InterMune ($ITMN) and Boehringer Ingelheim have spent the last year or so jockeying for the spotlight with in-development treatments for a rare lung disease, hoping to take pole position upon reaching the market. Now, as the FDA has decided to approve both drugs at once, the two companies will set off from equal starting points in the race for dominance.

The two treatments, each an FDA-designated "breakthrough," are designed to combat the often-fatal idiopathic pulmonary fibrosis (IPF), a lung-scarring disease that inhibits oxygen absorption and hampers pulmonary function. InterMune's drug, pirfenidone, will sell as Esbriet, as it does in Europe, while Boehringer's nintedanib will be called Ofev.

Until now, there were no FDA-approved treatments for IPF, which kills about 40,000 people a year, according to the Coalition for Pulmonary Fibrosis. Analysts figure the market for such drugs could top out at north of $2 billion a year, but just which company will take the lion's share of that demand remains an open question.

In pivotal trials, both drugs significantly improved lung function compared to placebo, and, on the safety side, both are contraindicated for patients with liver problems.

Now it'll be up to each company's commercial operation to fight for market share. But InterMune, which employs fewer than 400 people, won't be standing up to Boehringer on its own. In August, Roche ($RHHBY) signed a deal to buy the biotech for $8.3 billion, a 38% premium fueled largely by the promise of Esbriet. And the Swiss giant, with its army of salespeople, will be looking to make that deal look wise.
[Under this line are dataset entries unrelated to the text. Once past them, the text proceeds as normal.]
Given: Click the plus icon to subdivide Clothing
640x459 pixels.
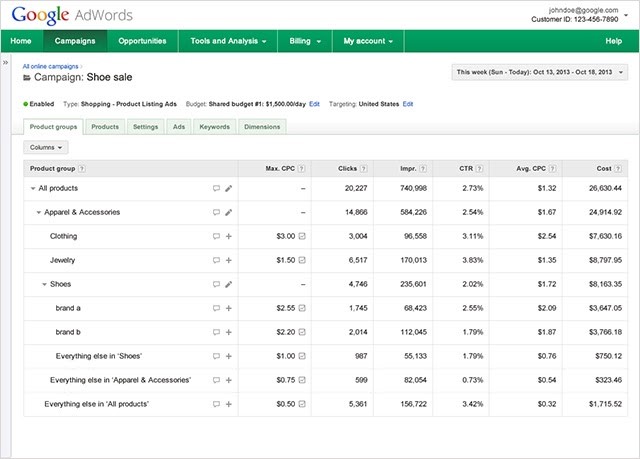Looking at the screenshot, I should click(x=229, y=236).
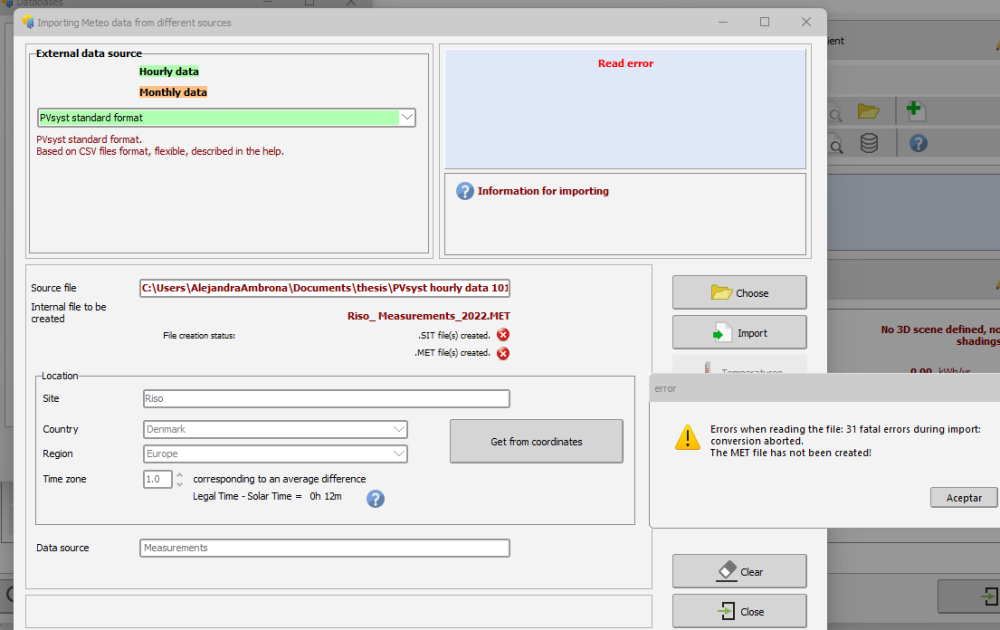Open the database icon in background window
Viewport: 1000px width, 630px height.
click(x=869, y=143)
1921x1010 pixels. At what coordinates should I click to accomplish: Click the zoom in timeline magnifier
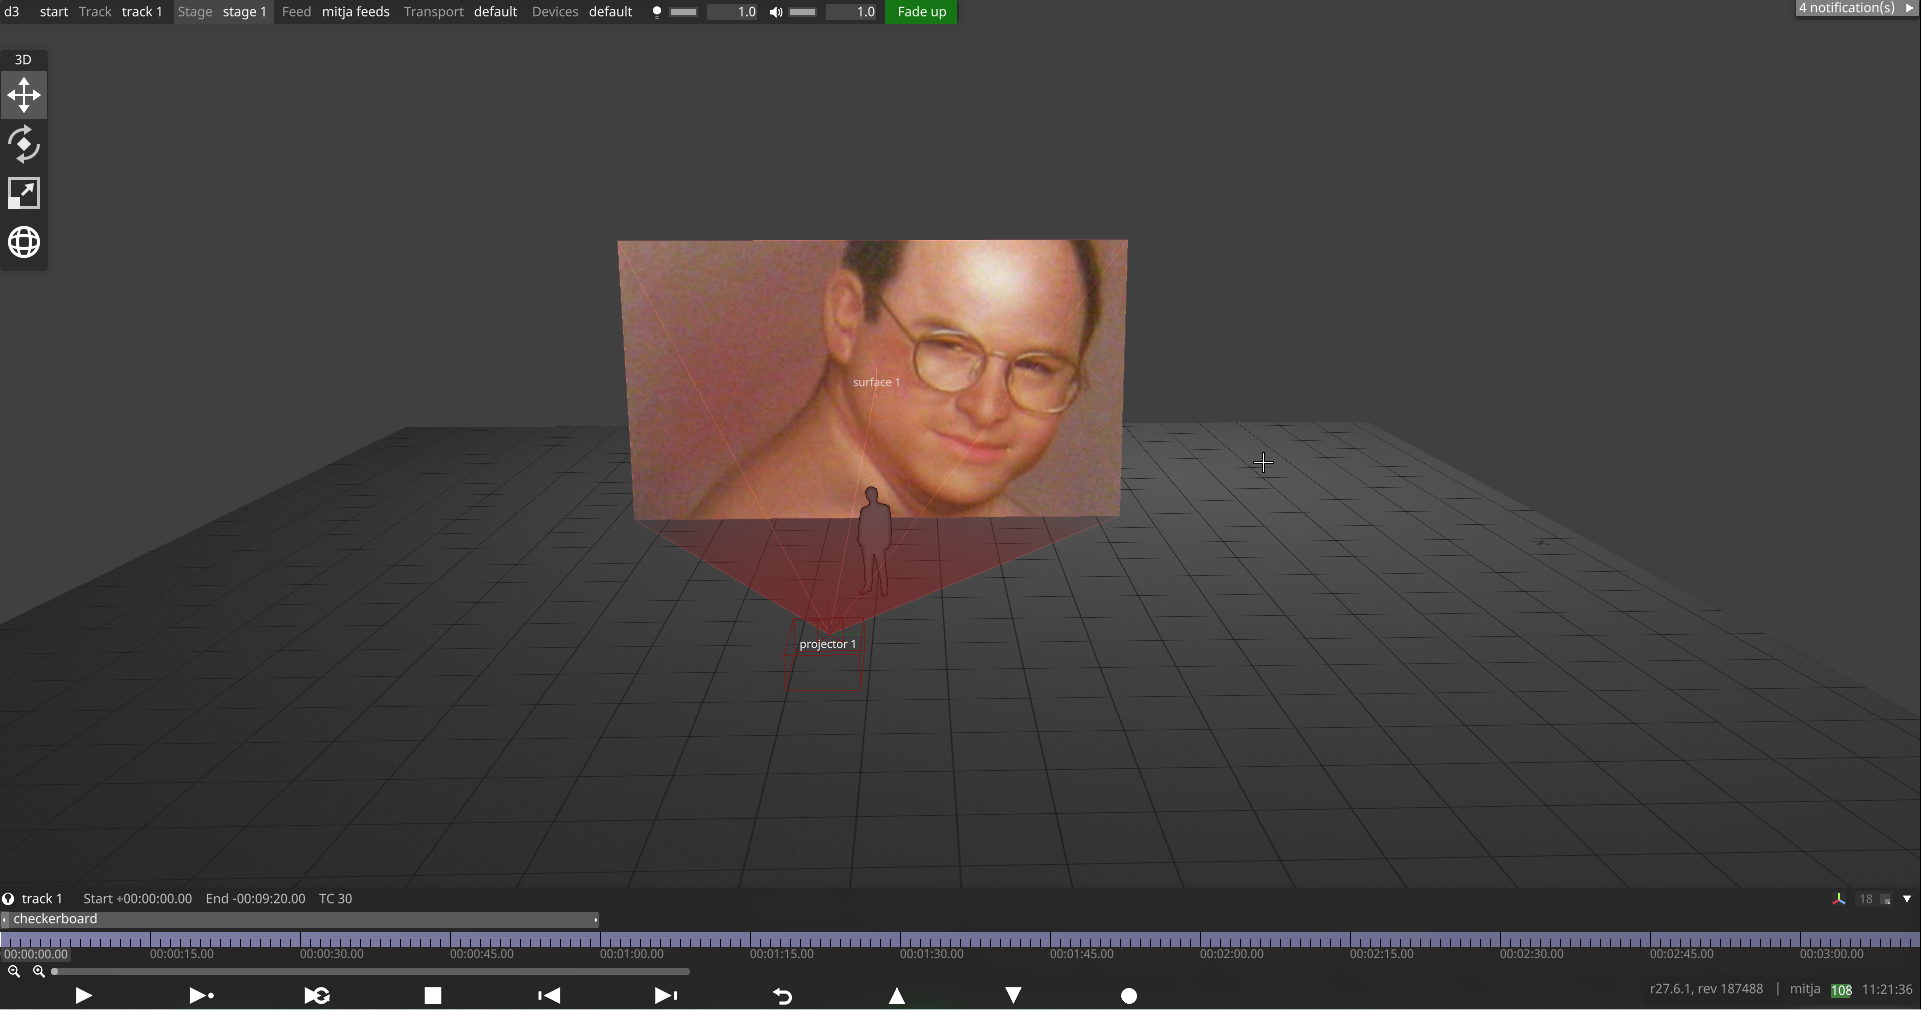(x=39, y=971)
Both approvals came well in advance of the FDA's promised deadlines, which for InterMune was Nov. 23 and for Boehringer was Jan. 2. Each drug was the beneficiary of the agency's fast-track, priority-review, orphan-product and breakthrough designations.

Roche Chief Medical Officer Sandra Horning

The FDA's move to close the gap so drastically in Boehringer's favor could cut into InterMune and Roche's expected lead time on the market. And the approval may have something of a bittersweet taste for InterMune, as the FDA rejected the exact same drug in 2010 before it was won over by new Phase III data.

"This is a historic day for the people and their families in the United States who live with this deadly, incurable disease," Roche Chief Medical Officer Sandra Horning said in a statement. "With today's approval of Esbriet in the United States, people with IPF finally have an FDA-approved medicine that may slow the worsening of the disease."